**The exercise:**
Convert the material below into a JSON list of strings, one string per line, omitting any blank lines.

**Recorded information:**
(begin)

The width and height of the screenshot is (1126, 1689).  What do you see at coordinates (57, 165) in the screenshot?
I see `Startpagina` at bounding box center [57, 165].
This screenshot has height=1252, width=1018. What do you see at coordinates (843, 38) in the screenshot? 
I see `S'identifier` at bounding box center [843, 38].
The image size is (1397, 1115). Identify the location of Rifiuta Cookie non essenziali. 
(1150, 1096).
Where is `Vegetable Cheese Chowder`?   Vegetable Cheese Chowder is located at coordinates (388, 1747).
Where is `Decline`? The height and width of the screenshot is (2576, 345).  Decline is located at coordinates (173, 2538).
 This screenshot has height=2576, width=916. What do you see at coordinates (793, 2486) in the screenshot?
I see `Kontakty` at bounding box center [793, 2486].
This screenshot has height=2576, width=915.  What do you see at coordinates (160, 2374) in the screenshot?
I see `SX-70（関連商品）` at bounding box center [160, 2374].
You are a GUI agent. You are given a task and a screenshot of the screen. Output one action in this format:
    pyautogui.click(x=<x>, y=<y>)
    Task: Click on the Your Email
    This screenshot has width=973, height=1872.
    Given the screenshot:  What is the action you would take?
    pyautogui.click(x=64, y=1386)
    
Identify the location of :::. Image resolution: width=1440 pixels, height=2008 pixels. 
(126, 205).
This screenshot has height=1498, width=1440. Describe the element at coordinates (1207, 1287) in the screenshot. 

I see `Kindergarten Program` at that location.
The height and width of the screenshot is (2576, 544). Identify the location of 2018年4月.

(end)

**Exercise solution:**
[
  "The width and height of the screenshot is (1126, 1689).  What do you see at coordinates (57, 165) in the screenshot?",
  "I see `Startpagina` at bounding box center [57, 165].",
  "This screenshot has height=1252, width=1018. What do you see at coordinates (843, 38) in the screenshot? ",
  "I see `S'identifier` at bounding box center [843, 38].",
  "The image size is (1397, 1115). Identify the location of Rifiuta Cookie non essenziali. ",
  "(1150, 1096).",
  "Where is `Vegetable Cheese Chowder`?   Vegetable Cheese Chowder is located at coordinates (388, 1747).",
  "Where is `Decline`? The height and width of the screenshot is (2576, 345).  Decline is located at coordinates (173, 2538).",
  " This screenshot has height=2576, width=916. What do you see at coordinates (793, 2486) in the screenshot?",
  "I see `Kontakty` at bounding box center [793, 2486].",
  "This screenshot has height=2576, width=915.  What do you see at coordinates (160, 2374) in the screenshot?",
  "I see `SX-70（関連商品）` at bounding box center [160, 2374].",
  "You are a GUI agent. You are given a task and a screenshot of the screen. Output one action in this format:",
  "    pyautogui.click(x=<x>, y=<y>)",
  "    Task: Click on the Your Email",
  "    This screenshot has width=973, height=1872.",
  "    Given the screenshot:  What is the action you would take?",
  "    pyautogui.click(x=64, y=1386)",
  "Identify the location of :::. Image resolution: width=1440 pixels, height=2008 pixels. ",
  "(126, 205).",
  "This screenshot has height=1498, width=1440. Describe the element at coordinates (1207, 1287) in the screenshot. ",
  "I see `Kindergarten Program` at that location.",
  "The height and width of the screenshot is (2576, 544). Identify the location of 2018年4月."
]